Category Descriptive Accounts

Type Publication Account

Permalink http://canmore.org.uk/event/1019617

The present Eigg Lodge, constructed in 1927 is the fourth principal or owner's residence on the island. In 1827 Hugh MacPerson bought Eigg from George MacDonald of Clanranald, and he adapted and extended a pair of cottages known as Nead-na-Feannaige (the Crows Nest). This house lay to the south of te present lodge. His son Norman planted a large area of trees around the lodge from 1854, to promote pheasant breeding. These in turn provided shelter for the unique gardens that now surround the present lodge.

Robert Lawrence Thomson MacEwen bought Eigg as well as Muck and the Strathaird Estate in Skye in 1896. Robert Thomson, as he preferred to be known, build a new larger lodge soon after he acquired the island. It probably incorporated part of the earlier building and retained its name. As yet, the only record of this building is on the Second Edition of the Ordanance Survey map (published 1903). Thomson's son deicded to sell Eigg in 1916 to the wealthy tenant who had leased the island since his fathers death in 1913, the shipping magnate Sir William Petersen. Nead-na-Feannaige had mysteriously burnt down, which may have prompted the sale.

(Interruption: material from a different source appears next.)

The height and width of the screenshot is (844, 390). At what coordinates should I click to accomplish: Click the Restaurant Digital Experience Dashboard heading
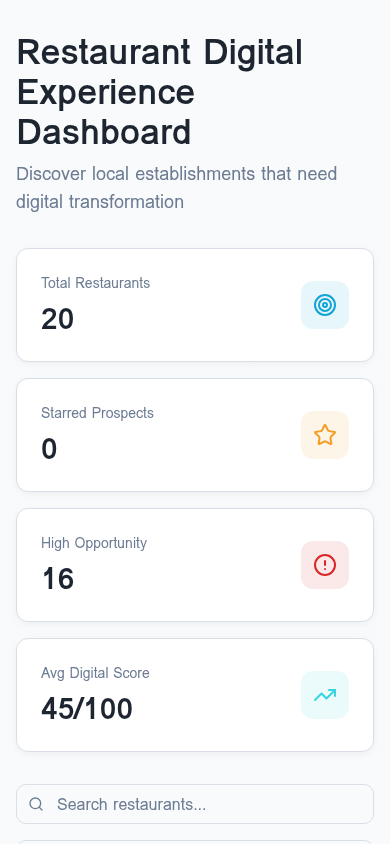[160, 92]
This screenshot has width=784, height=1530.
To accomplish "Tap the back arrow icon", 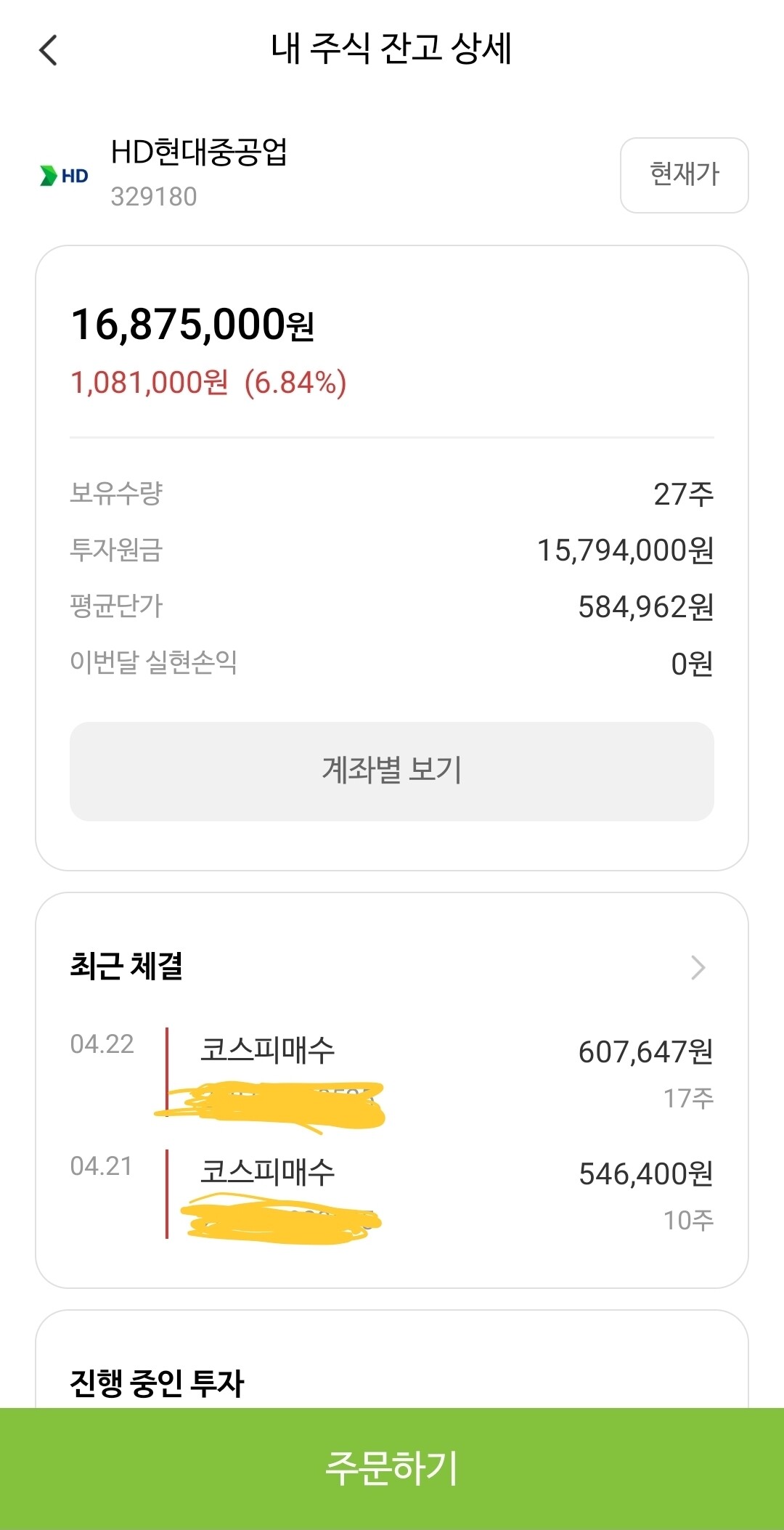I will coord(48,50).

Sir William employed James B Dunn, 14 Frederick Street, Edinburgh, to design a spacious new lodge on a more prominent site to the north of the previous house, though still within the Victorian plantation. The drawings, dated December 1920, survive in the Mauchlen and Weightman Archive. Spiers Ltd. of Blythwood Square, Glasgow supliers of pre-fabricated buildings, were the contractors. The new house, known as the Whtie Lodge, was timber framed with a prominent tower, and was by far the biggest residence over constructed on Eigg. A factor's house was also built, now known as Gardener's Cottage. The Lodge, however, did not last long; in 1925 the tower began to buckle and bend and in the same year it was destroyed in a catastrophic fire. Sir William died a few months later.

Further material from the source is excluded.